O
actual ministro da Educação vai ficar na história portuguesa recente como um
dos piores que geriram aquela pasta desde a reinstauração da democracia em Portugal.
Quem ouvia os seus comentários antes de ser governante esperava outra postura
de Nuno Crato. É que, para além da ignorância que revela “sobre a complexidade
de um sistema de ensino”, também patenteia uma notória “falta de seriedade intelectual
e política”, muito bem exposta no seguinte texto do Prof. Santana Castilho que
transcrevemos do Público de hoje e que merece uma leitura atenta.
Uma
análise do discurso de Nuno Crato, antes e depois de ser ministro, tropeça
profusamente na recorrência com que se encontra o termo “rigor”. Mas o rigor é
inatingível sem conhecimento profundo do universo em que se opera e sem
seriedade intelectual e política. Em fim de mandato, Nuno Crato não será
recordado pelo rigor.
* * * * * * * * *
INSTRUÇÕES DA TAREFA: Continue o texto sobre o ministro da Educação Nuno Crato, começando logo a seguir à frase «Em fim de mandato, Nuno Crato não será recordado pelo rigor.»

DADOS DA LISTAGEM:
* * * * * * * * *
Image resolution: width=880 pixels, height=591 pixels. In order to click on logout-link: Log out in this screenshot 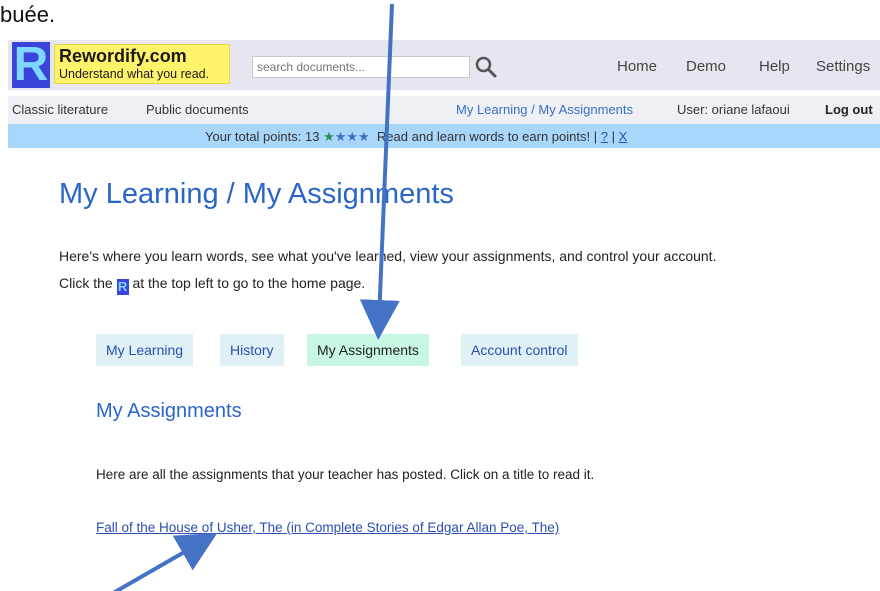, I will do `click(849, 110)`.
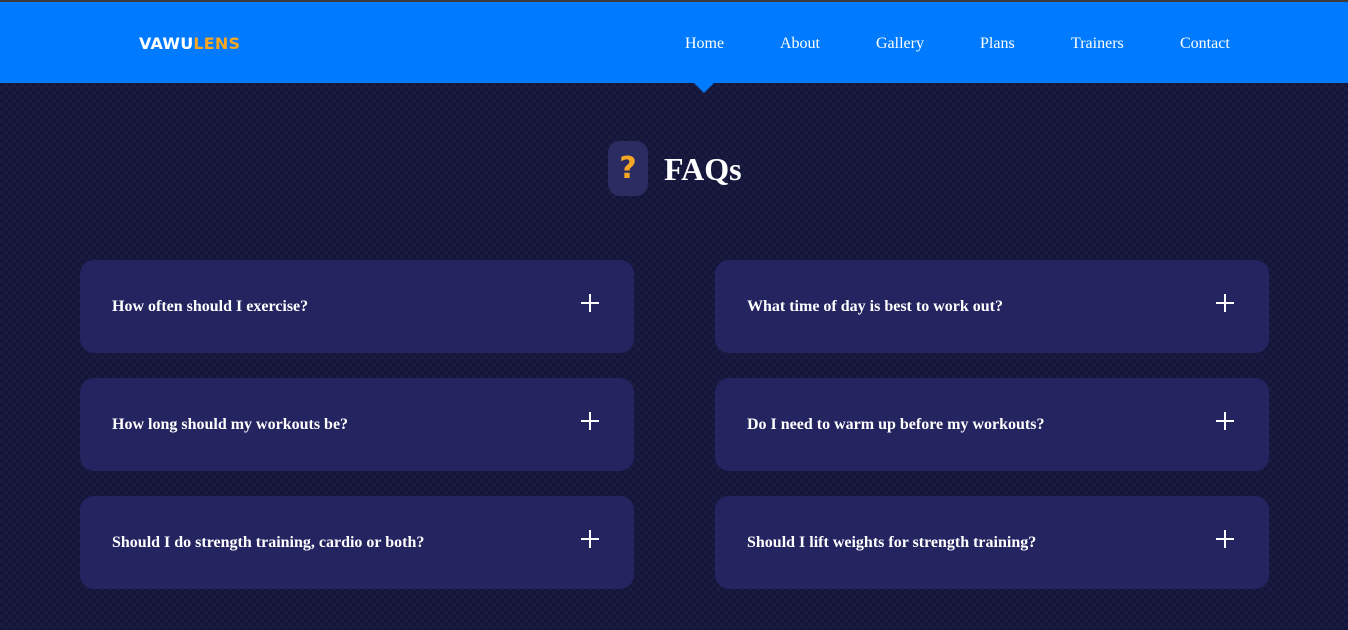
* * * * * * * * *
A SUA RESPOSTA:
A
ignorância a que me refiro, sobre a complexidade de um sistema de ensino, está
particularmente patente na escabrosa reforma curricular que Nuno Crato
promoveu, marcada por reminiscências doutrinárias do seu debute político. Com
efeito, adoptou o clássico princípio do materialismo dialéctico (aumentando a
quantidade transformamos a qualidade da realidade) ao desenvolvimento
curricular. Aumentou a carga horária das disciplinas a que chamou de
estruturantes (desconhecendo que a natureza estruturante ou instrumental das
disciplinas se altera em função de contextos e não resulta de simples
enunciação mas sim de fundamentação, coisa que nunca fez) e despejou avalanches
de exames sobre as escolas, convencido de que, assim, o saber aumentaria. Mas
não aumentou nem aumentará, só por isso.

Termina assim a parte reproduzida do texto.